At this point in the script you are able to enter a search query and view the results:
In the background, the script dispatches a search query to the Elasticsearch server:
POST /address/_search
{
"query": {
"multi_match": {
"fields": [
"display",
"display._2gram",
"display._3gram"
],
"query": "6 macquarie",
"type": "bool_prefix"
}
}
}
...and the server returns a list of results. For example:
{
"took": 27,
"timed_out": false,
"_shards": {
"total": 1,
"successful": 1,
"skipped": 0,
"failed": 0
},
"hits": {
"total": {
"value": 10000,
"relation": "gte"
},
"max_score": 7.0198717,
"hits": [
{
"_index": "address",
"_type": "_doc",
"_id": "GANSW706320144",
"_score": 7.0198717,
"_source": {
"id": "GANSW706320144",
"display": "6\/6 Macquarie Street, Wollongong NSW 2500",
"location": {
"lat": -34.4205949,
"lon": 150.88502529
},
"component": {
"buildingName": "",
"number": "6\/6",
"street": "Macquarie Street",
"locality": "Wollongong",
"state": "NSW",
"postcode": "2500"
}
}
},
{
"_index": "address",
"_type": "_doc",
"_id": "GANSW710276847",
"_score": 5.8887067,
"_source": {
"id": "GANSW710276847",
"display": "6 Macquarie Street, Sydney NSW 2000",
"location": {
"lat": -33.86738924,
"lon": 151.21305098
},
"component": {
"buildingName": "Parliament House",
"number": "6",
"street": "Macquarie Street",
"locality": "Sydney",
"state": "NSW",
"postcode": "2000"
}
}
}
...omitted for brevity...
]
}
}
Congratulations!

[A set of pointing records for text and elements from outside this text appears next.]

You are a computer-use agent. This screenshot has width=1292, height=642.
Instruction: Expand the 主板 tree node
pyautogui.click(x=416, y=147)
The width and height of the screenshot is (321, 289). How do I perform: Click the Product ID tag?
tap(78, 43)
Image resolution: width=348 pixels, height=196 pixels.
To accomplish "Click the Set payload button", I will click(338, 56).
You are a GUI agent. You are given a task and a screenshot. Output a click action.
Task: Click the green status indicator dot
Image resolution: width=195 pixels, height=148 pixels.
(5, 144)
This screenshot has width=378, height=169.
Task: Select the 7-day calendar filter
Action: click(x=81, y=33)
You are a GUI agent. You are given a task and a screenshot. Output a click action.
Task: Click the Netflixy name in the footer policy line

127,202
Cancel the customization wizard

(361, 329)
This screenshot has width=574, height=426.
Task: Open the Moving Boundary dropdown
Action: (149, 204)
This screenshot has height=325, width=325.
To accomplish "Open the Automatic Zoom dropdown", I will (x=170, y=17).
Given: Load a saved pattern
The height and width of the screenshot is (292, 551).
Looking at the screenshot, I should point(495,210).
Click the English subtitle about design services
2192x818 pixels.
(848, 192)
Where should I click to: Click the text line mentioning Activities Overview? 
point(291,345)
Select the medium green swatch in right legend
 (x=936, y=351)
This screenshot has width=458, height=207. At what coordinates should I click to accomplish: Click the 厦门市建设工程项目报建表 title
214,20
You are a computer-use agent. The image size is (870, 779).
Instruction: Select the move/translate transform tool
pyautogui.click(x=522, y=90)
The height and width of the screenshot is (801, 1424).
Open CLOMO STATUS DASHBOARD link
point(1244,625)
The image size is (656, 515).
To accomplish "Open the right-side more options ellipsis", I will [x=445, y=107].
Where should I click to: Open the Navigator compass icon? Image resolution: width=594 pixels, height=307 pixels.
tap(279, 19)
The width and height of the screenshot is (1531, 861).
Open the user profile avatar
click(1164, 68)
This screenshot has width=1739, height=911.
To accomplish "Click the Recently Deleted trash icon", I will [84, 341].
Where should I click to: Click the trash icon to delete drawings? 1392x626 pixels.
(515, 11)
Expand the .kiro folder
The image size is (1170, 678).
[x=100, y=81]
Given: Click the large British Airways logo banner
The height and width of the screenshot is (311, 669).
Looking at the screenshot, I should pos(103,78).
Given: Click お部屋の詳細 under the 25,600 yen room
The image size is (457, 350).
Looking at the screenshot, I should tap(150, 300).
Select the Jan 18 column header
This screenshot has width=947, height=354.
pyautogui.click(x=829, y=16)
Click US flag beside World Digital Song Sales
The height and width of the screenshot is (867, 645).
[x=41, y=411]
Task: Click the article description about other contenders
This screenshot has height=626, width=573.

You have just searched the G-NAF address dataset and returned a list of potential candidates for a matching address.
You can now choose to enter another search query, or type 'quit' to proceed to the Geo Search example.
Geo search
After you quit the address search demonstration the script advances to an example of a Geo Distance query, looking for addresses within 20 kilometres of Uluru.
let geoSearchDemo (elasticClient:ElasticClient) =
let query = new GeoDistanceQuery() 1.
query.Field <- Field.op_Implicit "location" 2.
query.Distance <- Distance.op_Implicit "20km" 3.
query.Location <- new GeoLocation(-25.3444, 131.0369) 4.
let request = new SearchRequest<Address>()
request.Query <- new QueryContainer(query)
let geoSearchResponse = elasticClient.Search<Address>(request) 5.
displayResults geoSearchResponse 6.
- Perform a Geo Distance query.
- Use the
location
property on the address. - Search all addresses within 20 kilometres of the query coordinates in 4.
- Set the query coordinates.
- Perform the search.
- Write the results to the console and show the time taken.
At this point, the console displays the addresses found.
In the background, the script has dispatched a search query to the Elasticsearch server:
POST /address/_search
{
"query": {
"geo_distance": {
"distance": "200m",
"location": {
"lat": -33.71,
"lon": 150.31
}
}
}
}
...and the server returns a list of results similar to the previous example.
In Closing
This example and blog post was put together during my Spacetime, a program run by Elastic.
Spacetime gives you, the engineer, the chance to break free from your day-to-day responsibilities and to explore something new and of interest. For me this was to experiment more with F# and the G-NAF datasets.
This freedom for engineers is baked into our source code.